**WHAT IS BEING ASKED:** Using the data that follows, return exactly the lines from the one that contains "DQMJ攻略 (493, 2101)" through the one that contains "風来のシレンDS攻略Wiki (111, 21)", ends included.

**SUPPLIED RECORDS:**
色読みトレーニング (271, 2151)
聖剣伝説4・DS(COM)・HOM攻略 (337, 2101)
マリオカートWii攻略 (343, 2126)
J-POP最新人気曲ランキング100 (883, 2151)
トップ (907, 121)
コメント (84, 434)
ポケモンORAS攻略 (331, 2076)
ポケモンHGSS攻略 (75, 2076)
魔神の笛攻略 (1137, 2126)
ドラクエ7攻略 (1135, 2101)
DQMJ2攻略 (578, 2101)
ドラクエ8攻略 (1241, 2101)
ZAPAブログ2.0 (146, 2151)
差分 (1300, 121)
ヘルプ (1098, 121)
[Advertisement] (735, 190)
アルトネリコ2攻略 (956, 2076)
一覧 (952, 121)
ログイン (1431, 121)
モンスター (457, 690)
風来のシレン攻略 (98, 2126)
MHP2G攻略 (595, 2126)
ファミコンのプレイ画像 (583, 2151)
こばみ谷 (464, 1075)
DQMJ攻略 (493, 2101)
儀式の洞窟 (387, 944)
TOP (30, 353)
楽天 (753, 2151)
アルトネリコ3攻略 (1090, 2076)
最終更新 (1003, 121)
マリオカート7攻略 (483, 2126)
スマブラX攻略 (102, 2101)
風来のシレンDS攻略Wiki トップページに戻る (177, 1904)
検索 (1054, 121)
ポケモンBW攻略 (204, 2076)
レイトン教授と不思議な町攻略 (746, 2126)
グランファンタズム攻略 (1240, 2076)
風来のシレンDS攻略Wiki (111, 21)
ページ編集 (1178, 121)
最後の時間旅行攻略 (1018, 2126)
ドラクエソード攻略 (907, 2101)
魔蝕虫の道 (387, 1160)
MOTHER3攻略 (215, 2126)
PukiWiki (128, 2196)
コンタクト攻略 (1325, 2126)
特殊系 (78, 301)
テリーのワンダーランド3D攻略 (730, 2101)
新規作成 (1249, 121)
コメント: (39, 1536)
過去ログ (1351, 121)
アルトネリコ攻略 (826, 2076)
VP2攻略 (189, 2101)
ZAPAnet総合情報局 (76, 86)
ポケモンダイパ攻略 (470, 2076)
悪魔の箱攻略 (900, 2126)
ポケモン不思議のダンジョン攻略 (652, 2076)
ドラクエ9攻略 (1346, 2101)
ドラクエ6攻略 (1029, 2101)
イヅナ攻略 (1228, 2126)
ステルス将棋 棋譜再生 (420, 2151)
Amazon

**RESULT OF THIS EXERCISE:**
DQMJ攻略 (493, 2101)
儀式の洞窟 (387, 944)
TOP (30, 353)
楽天 (753, 2151)
アルトネリコ3攻略 (1090, 2076)
最終更新 (1003, 121)
マリオカート7攻略 (483, 2126)
スマブラX攻略 (102, 2101)
風来のシレンDS攻略Wiki トップページに戻る (177, 1904)
検索 (1054, 121)
ポケモンBW攻略 (204, 2076)
レイトン教授と不思議な町攻略 (746, 2126)
グランファンタズム攻略 (1240, 2076)
風来のシレンDS攻略Wiki (111, 21)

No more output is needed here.